++++ Text to read
1.  Don’t use QR codes in emails.

How are QR codes used?  Basically people take a picture of them with their phone, which then takes them to the URL or opens the information or whatever … all of which happens on a computer.

Where do most people read emails?  On a computer screen (or smartphone screen or tablet screen).  It appears that these two would make sense together, right?  The QR codes gives them something on a computer, and they are reading the email on the computer.

Here’s the problem!

The computer which they are already reading the email on already has capability to let them make one click with a mouse or finger to open any link or save any information that might be contained within a QR code.  So you’re asking them to do another step, when you could have asked them to only do one.  This doesn’t make you look very efficient or effective.

Problem #2 … they have to use their smartphone to take a picture of the QR code.  If they’re reading your email on the computer, they have to pick up their phone, point it at the computer, have it scan the QR code, and then open whatever was in the QR code on their phone.  (And yes this can work in the rare instance when one person wants to save something from your email into their phone, but in that case they can almost always just forward the email to their phone, still requiring fewer steps).

If they’re reading your email on their smartphone – which is increasingly common! – they have to somehow contort their phone so that the camera is facing the screen to use the camera to scan the picture of the code that is showing on their screen.  While the other one might make sense 1 out of every 500 times, this one never does.

Drop the QR codes out of your emails.  Only use them on printed things.
++++++++
++++ Listing
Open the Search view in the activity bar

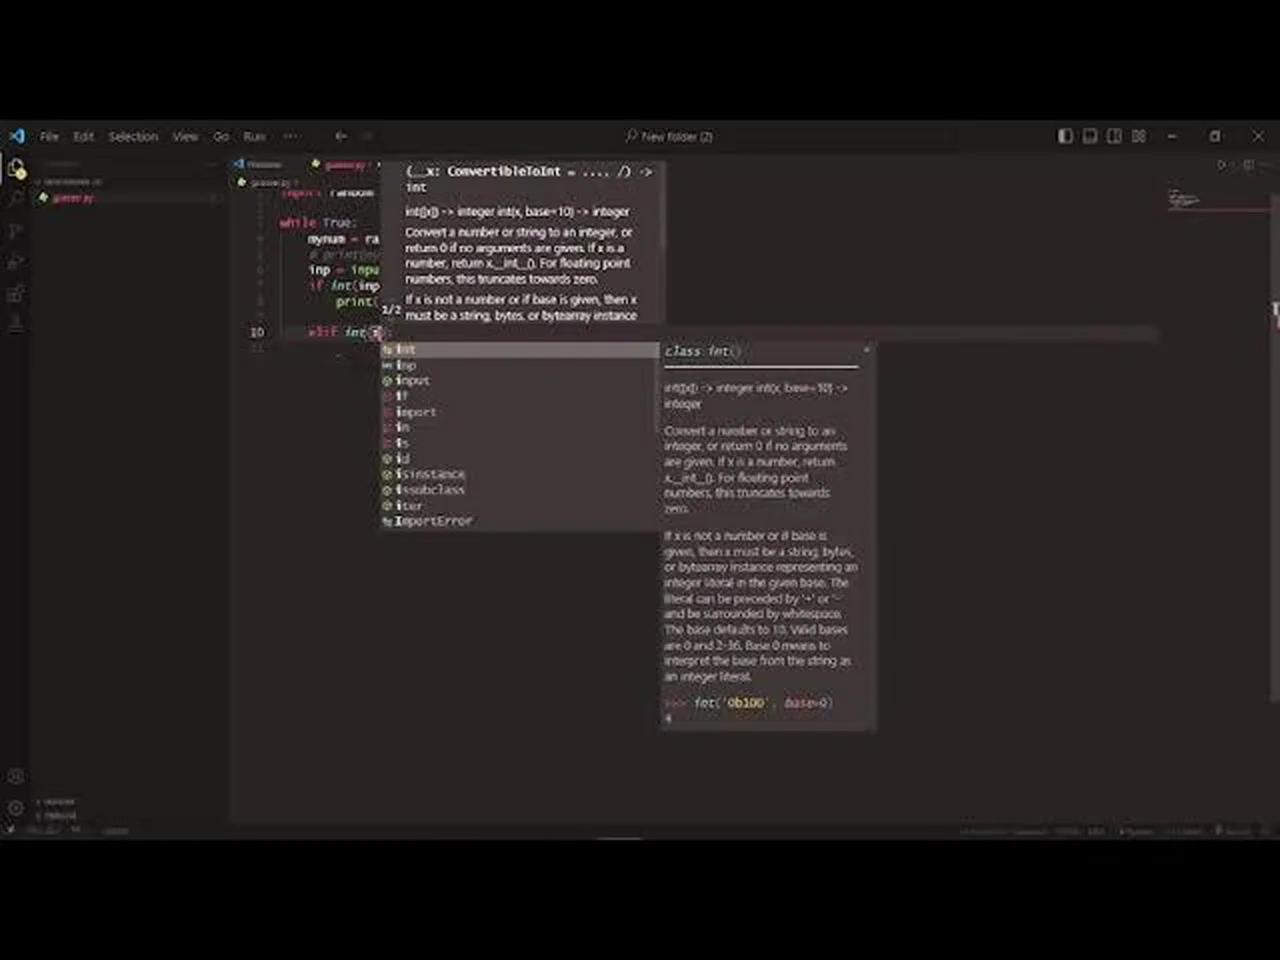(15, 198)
++++++++
++++ Listing
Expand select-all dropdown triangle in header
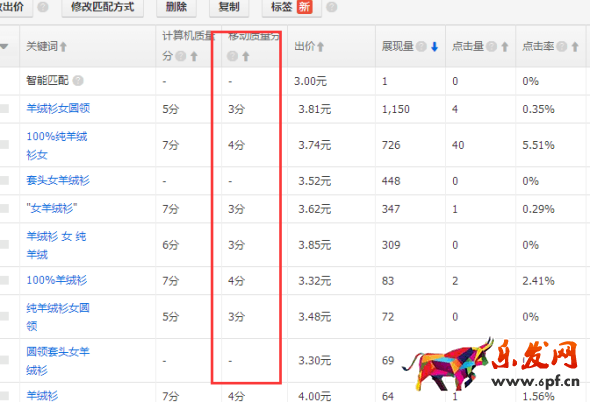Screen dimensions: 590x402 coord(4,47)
++++++++
Required actions:
(A) Rewrite the passage of the text on QR codes in emails starting with "If they’re reading your email on their" and going on through "on printed things.", changing "printed things" to "printed materials".
(B) In the text on QR codes in emails, how often might scanning a code shown on a computer screen with a phone make sense?

Written answers:
(A)
If they’re reading your email on their smartphone – which is increasingly common! – they have to somehow contort their phone so that the camera is facing the screen to use the camera to scan the picture of the code that is showing on their screen.  While the other one might make sense 1 out of every 500 times, this one never does.

Drop the QR codes out of your emails.  Only use them on printed materials.

(B) One out of every 500 times.